This circular issued by the Central Board of Indirect Taxes and Customs, GST Policy Wing in order to provide the mechanism for providing evidence of compliance of Section 15(3)(b)(ii) of the CGST Act, 2017 by the supplier. Section 15 of the CGST Act, 2017 provides the method for calculating the value of supply on which a tax is leviable under the Goods and Service Tax Act. Section 15(2) specifies the description of items or things the value of which needs to be included while calculating the ‘Value of Taxable Supply’. Section 15(3) specifies the things which is not be included or is required to be reduced from the value of taxable supply.

Under Section 15(3) of the CGST Act, 2017, there are two categories of discounts being provided to the recipient the value of which is not to be included in the value of taxable supply which are: - 

(a) before or at the time of the supply if such discount has been duly recorded in the invoice issued in respect of such supply; and

(b) after the supply has been affected, if-

(i) such discount is established in terms of an agreement entered into at or before the time of such supply and specifically linked to relevant invoices; and

(ii) input tax credit as is attributable to the discount on the basis of document issued by the supplier has been reversed by the recipient of the supply.

As per Section 15(3)(b)(ii), if any post supply discount is issued to the recipient, then the ITC on the same needs to be reversed by the recipient.

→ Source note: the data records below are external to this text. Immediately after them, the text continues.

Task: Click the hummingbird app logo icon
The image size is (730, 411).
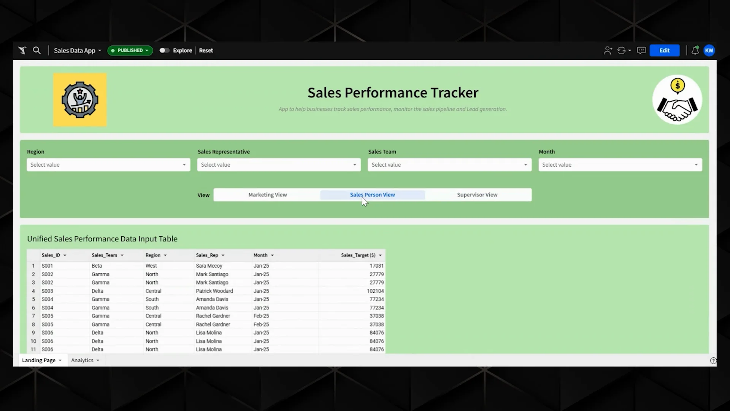Action: point(22,50)
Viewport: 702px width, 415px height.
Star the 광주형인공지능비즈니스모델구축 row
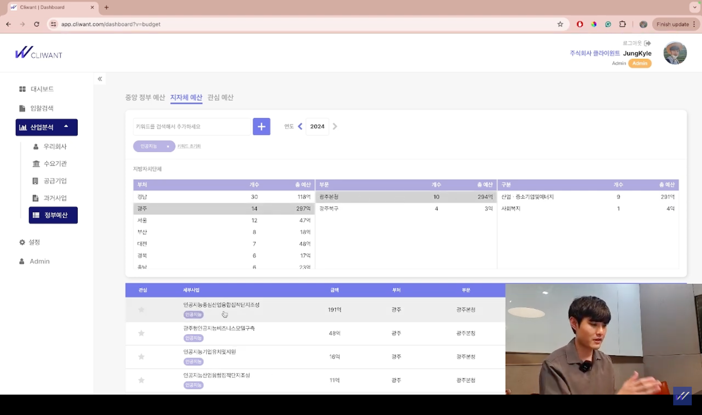point(141,333)
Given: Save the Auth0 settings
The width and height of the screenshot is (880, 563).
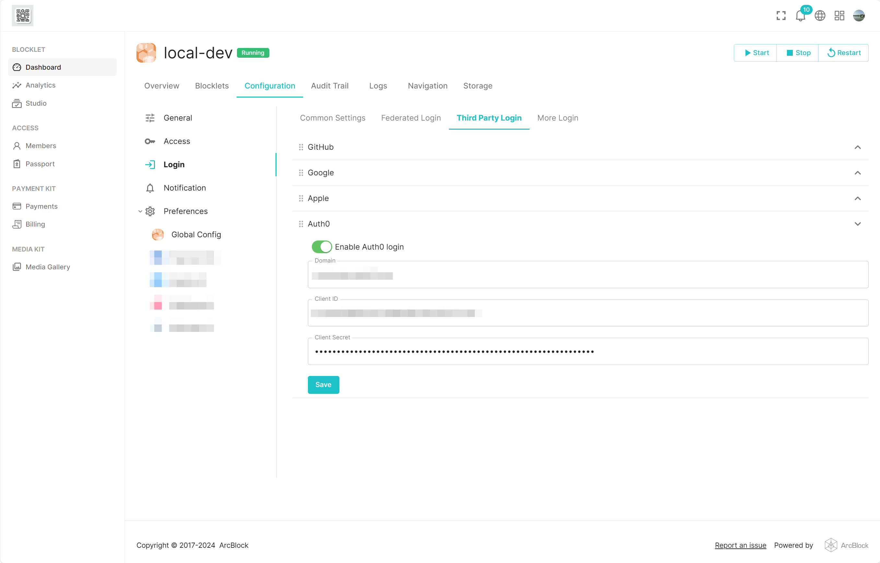Looking at the screenshot, I should pos(323,385).
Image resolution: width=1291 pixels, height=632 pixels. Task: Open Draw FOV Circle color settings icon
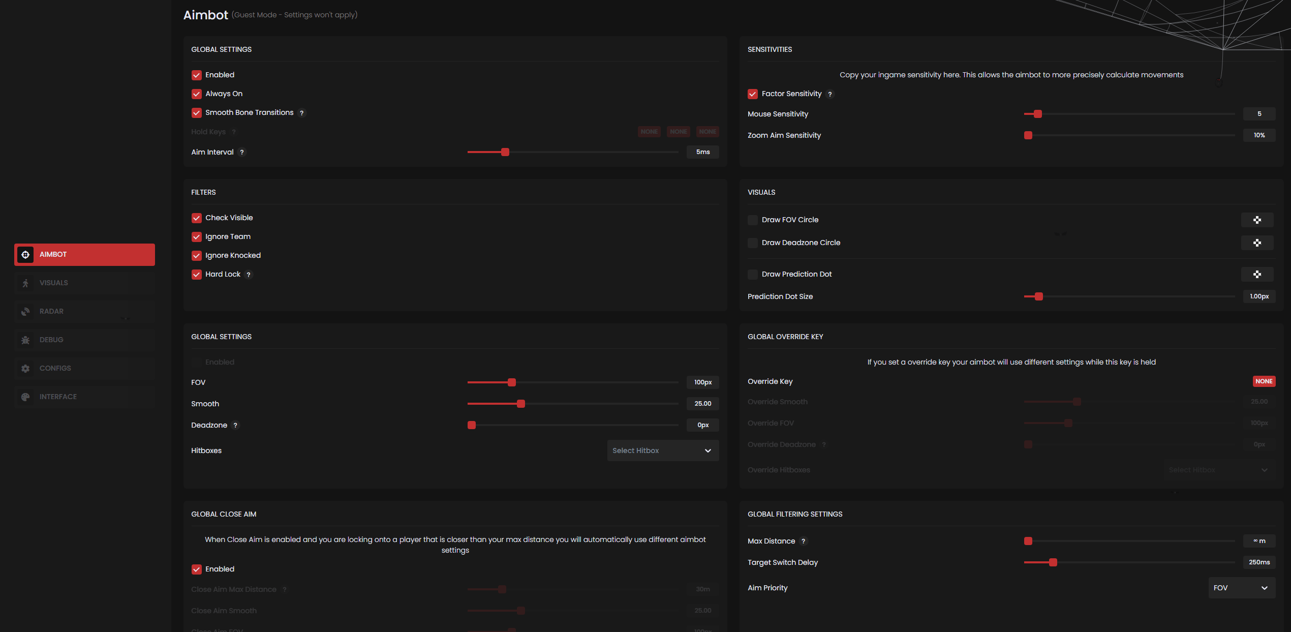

Since, no such facility was available with the supplier or with tax officer to verify whether the ITC has been reversed by the recipient or not, a way out was provided by the Board through this circular which states that if the post supply discounts are provided by the recipient to the shall not be included in the value of tax supplies, only if it satisfies the conditions as mentioned in Section 15(3)(b) if the CGST Act, 2017 as mentioned above.

Accordingly, the supplier will issue the credit note in accordance with Section 34 of the CGST Act, 2017 after fulfilling the conditions as mentioned in the Section 15(3)(b) of the CGST Act, against which the recipient will reverse the ITC on the same.

Thus, this circular provides the mechanism for the supplier to obtain the certification from the recipient as an evidence of ITC reversal by recipient.

Limit of Tax amount under all the heads in a particular FY (IGST +CGST +SGST +Cess)

Certificate to be obtained from

Tax amount is up to Rs 5,00,000/-

Recipient’s Undertaking/Certificate confirming ITC reversal.

Tax amount is above Rs 5,00,000/-

CA/ CMA certifying the ITC reversal.


The certificate issued by the CA/CMA may include details such as the details of credit notes, the details of the relevant invoice number against which the said credit note has been issued, the amount of ITC reversal in respect of each of the said credit notes along with the details of the Form GST DRC-03/return/ any other relevant documents through which such reversal of ITC has been made by the recipient. The certificate by CA/CMA should have UDIN (Unique Document Identification Number).

The procurement of the certificate from the recipient or the CA/CMA can be made available till the time a functionality/facility is made available on the common portal to verify whether the ITC attributable to such discount offered through credit notes have been reversed by the recipient or not.

The supplier shall produce such certificates/undertakings before the tax officers, if required, during any proceedings such as scrutiny, audit, investigations, etc. Even for the past period, where ever any such evidence as per section 15(3)(b)(ii) of CGST Act in respect of credit note issued by the supplier for post-sale discounts is required to be produced by him to the tax authorities, the concerned taxpayer may procure and provide such certificates issued by CA/CMA or the undertakings/certificates issued by the recipients of supply, as the case may be, to the concerned investigating/audit/adjudicating authority as evidence of requisite reversal of input tax credit by his recipients.